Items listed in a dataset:

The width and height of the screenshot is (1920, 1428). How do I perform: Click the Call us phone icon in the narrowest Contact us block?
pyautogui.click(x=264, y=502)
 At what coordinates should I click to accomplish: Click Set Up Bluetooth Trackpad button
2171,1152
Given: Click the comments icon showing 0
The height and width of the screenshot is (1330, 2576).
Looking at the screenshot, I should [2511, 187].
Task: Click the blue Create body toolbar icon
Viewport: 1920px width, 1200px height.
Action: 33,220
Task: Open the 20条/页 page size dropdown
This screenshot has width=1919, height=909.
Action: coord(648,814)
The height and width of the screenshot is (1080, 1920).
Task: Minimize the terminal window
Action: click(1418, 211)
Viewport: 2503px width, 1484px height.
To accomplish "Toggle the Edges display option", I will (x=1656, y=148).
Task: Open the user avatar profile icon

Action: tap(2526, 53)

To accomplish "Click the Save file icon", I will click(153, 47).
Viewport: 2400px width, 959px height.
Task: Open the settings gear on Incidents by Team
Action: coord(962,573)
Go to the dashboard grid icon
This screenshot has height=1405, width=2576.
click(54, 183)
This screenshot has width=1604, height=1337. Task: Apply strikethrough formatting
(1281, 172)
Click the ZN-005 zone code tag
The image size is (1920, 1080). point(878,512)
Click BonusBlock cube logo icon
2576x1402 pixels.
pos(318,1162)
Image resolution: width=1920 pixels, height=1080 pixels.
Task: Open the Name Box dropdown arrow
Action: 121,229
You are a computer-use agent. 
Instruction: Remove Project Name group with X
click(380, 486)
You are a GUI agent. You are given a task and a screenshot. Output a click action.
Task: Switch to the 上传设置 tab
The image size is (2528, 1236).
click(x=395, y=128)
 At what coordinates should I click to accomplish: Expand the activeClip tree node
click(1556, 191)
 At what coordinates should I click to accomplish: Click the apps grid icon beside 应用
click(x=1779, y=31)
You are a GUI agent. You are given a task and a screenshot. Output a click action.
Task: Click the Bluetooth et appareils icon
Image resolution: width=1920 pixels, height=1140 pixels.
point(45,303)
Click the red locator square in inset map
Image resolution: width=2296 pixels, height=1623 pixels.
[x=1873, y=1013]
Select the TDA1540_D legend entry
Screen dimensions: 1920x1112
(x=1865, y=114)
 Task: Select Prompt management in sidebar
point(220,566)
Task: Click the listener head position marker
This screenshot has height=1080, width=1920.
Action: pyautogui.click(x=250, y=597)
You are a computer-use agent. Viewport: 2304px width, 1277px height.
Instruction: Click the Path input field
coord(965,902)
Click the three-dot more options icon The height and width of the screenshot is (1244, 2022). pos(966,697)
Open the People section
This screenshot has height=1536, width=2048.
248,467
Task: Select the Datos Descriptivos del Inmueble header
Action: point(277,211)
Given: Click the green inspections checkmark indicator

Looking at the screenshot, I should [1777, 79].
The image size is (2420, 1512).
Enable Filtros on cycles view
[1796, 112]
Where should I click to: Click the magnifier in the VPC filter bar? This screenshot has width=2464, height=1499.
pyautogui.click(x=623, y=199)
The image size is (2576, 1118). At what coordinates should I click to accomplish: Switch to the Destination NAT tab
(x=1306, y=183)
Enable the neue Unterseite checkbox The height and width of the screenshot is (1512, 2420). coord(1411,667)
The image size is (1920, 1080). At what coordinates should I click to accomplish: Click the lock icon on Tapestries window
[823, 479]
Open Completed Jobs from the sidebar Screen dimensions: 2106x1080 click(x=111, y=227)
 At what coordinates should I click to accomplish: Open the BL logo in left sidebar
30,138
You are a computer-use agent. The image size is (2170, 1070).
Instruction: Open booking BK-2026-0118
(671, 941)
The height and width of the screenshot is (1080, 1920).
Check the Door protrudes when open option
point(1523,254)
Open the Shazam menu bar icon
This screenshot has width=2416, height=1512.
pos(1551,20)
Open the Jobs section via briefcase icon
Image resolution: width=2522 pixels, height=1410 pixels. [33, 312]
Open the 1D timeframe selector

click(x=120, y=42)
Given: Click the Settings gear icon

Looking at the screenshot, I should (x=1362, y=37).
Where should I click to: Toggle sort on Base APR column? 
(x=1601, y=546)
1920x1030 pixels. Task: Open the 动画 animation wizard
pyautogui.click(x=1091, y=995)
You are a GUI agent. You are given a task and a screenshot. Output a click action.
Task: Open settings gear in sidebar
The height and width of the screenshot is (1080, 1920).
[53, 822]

__Problem__: The lines above from the one containing "Task: Click the blue Create body toolbar icon" through the one containing "Viewport: 2503px width, 1484px height." are to be set down exactly, and no others.

__Task response__:
Task: Click the blue Create body toolbar icon
Viewport: 1920px width, 1200px height.
Action: 33,220
Task: Open the 20条/页 page size dropdown
This screenshot has width=1919, height=909.
Action: coord(648,814)
The height and width of the screenshot is (1080, 1920).
Task: Minimize the terminal window
Action: click(1418, 211)
Viewport: 2503px width, 1484px height.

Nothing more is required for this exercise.